A high-altitude price range
“If you have to ask how much it costs, you can’t afford it.”
That memorable putdown is widely, though some scholars say wrongly, attributed to J.P. Morgan, one of America’s top tycoons at the start of the 20th century.
But whoever created that monetary maxim, it came again to mind with the news that Boeing is slightly raising the prices of its — and our — Dreamliner 787s.
The “Grapevine” column in last week’s Post and Courier Business tab reported that the retail price tag of 787 models is climbing about 1 percent this year. That means the 787-8 will list for just under $212 million, the longer 787-9 for $249.5 million and the 787-10 for $288.7 million.
But hey, high-volume purchases generally lower the per-plane price.
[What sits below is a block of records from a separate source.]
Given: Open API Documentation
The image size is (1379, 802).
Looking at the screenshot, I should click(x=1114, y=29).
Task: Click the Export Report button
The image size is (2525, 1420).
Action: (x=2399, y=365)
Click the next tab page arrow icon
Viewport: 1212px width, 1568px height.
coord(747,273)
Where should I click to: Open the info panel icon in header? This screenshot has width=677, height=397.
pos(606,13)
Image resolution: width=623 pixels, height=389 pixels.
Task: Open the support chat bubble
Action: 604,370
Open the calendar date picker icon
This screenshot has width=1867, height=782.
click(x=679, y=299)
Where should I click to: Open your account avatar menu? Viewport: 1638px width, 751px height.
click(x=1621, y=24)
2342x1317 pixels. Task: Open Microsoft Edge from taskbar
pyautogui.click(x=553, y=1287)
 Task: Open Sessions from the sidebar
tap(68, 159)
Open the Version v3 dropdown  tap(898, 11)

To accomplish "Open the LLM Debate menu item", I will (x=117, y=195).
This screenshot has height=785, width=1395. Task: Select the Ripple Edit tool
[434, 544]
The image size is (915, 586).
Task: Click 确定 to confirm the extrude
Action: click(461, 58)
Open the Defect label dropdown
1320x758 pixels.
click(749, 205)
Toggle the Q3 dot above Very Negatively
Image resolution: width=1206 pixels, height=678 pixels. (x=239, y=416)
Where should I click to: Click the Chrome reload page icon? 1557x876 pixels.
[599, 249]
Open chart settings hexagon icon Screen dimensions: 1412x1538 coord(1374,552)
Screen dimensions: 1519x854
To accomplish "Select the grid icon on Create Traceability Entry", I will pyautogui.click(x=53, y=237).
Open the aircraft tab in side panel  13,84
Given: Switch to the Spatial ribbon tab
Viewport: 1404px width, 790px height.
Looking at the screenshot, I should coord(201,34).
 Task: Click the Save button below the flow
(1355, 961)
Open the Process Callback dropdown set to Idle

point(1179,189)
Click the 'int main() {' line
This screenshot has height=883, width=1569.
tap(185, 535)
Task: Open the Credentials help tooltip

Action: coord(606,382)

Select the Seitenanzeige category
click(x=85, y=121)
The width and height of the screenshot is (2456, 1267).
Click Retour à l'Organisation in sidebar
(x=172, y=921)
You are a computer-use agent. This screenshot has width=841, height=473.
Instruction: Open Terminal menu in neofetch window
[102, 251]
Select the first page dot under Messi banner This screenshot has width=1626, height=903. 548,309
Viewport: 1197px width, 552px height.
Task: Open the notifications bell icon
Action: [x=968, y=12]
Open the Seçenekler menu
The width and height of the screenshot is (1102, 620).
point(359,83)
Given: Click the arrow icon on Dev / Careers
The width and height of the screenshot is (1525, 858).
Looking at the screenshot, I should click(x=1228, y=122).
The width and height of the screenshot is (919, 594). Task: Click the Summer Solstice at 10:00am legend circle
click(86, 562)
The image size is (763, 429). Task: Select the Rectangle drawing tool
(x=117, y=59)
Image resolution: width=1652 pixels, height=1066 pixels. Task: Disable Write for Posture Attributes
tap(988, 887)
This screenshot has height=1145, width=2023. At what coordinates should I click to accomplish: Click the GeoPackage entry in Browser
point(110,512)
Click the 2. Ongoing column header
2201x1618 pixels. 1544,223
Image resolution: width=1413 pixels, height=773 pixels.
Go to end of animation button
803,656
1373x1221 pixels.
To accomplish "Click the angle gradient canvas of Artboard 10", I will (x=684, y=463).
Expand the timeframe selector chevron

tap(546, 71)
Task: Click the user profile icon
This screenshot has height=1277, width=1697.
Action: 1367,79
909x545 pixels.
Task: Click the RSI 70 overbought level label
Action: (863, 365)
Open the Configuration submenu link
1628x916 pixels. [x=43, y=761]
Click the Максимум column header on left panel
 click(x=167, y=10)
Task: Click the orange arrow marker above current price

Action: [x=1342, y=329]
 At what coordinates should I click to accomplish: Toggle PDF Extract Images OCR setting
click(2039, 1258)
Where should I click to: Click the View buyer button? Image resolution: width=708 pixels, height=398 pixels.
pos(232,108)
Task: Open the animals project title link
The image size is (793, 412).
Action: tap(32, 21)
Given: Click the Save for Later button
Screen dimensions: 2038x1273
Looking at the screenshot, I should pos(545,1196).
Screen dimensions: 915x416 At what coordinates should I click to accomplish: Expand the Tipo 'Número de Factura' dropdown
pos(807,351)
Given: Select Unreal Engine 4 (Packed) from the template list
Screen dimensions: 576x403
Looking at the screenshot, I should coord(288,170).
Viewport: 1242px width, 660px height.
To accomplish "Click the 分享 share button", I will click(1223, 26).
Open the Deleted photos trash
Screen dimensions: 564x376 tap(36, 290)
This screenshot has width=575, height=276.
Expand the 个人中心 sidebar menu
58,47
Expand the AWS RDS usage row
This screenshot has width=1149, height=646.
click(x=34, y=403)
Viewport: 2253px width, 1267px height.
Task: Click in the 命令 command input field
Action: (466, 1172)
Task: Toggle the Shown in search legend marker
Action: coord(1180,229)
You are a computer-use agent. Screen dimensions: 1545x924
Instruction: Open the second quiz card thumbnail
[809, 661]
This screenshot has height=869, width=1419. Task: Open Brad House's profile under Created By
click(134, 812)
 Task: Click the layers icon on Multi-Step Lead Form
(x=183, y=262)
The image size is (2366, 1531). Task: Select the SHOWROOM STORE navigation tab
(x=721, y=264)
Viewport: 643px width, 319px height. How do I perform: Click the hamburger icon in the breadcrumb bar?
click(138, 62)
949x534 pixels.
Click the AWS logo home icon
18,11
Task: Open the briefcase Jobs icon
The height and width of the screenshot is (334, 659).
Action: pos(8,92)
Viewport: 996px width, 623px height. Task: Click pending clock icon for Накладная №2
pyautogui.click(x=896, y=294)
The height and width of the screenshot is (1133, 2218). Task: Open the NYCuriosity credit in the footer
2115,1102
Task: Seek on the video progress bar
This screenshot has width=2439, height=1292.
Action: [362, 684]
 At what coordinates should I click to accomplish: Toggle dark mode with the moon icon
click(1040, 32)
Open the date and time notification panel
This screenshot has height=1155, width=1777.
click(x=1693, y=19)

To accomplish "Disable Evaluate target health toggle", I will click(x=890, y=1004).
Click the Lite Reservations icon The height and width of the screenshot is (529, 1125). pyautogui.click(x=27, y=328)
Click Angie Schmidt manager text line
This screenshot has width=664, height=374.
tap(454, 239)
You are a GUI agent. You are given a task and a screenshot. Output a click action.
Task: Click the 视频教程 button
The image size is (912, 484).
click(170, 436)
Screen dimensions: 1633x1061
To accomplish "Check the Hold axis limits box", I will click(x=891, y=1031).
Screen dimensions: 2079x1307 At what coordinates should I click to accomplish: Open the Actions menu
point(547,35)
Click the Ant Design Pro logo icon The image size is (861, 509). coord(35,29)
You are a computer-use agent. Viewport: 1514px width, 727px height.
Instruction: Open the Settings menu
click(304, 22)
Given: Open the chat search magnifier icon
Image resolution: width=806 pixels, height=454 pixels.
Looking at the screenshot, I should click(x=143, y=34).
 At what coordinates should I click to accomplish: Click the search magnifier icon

According to our Grapevine, “Aircraft list prices are somewhat symbolic because buyers typically negotiate big discounts on bulk jet orders.”
And products manufactured in these parts, and pretty much anywhere else, typically don’t cost roughly a quarter of a billion dollars each. So if for some misguided reason you wonder why Boeing’s 2009 decision to build Dreamliners in North Charleston was — and remains — such a big deal, ponder just how high that Dreamliner price soars and wonder no more.
And regardless of what J.P. Morgan did or didn’t say, don’t even dream that knowing how much a 787 costs means you can afford one.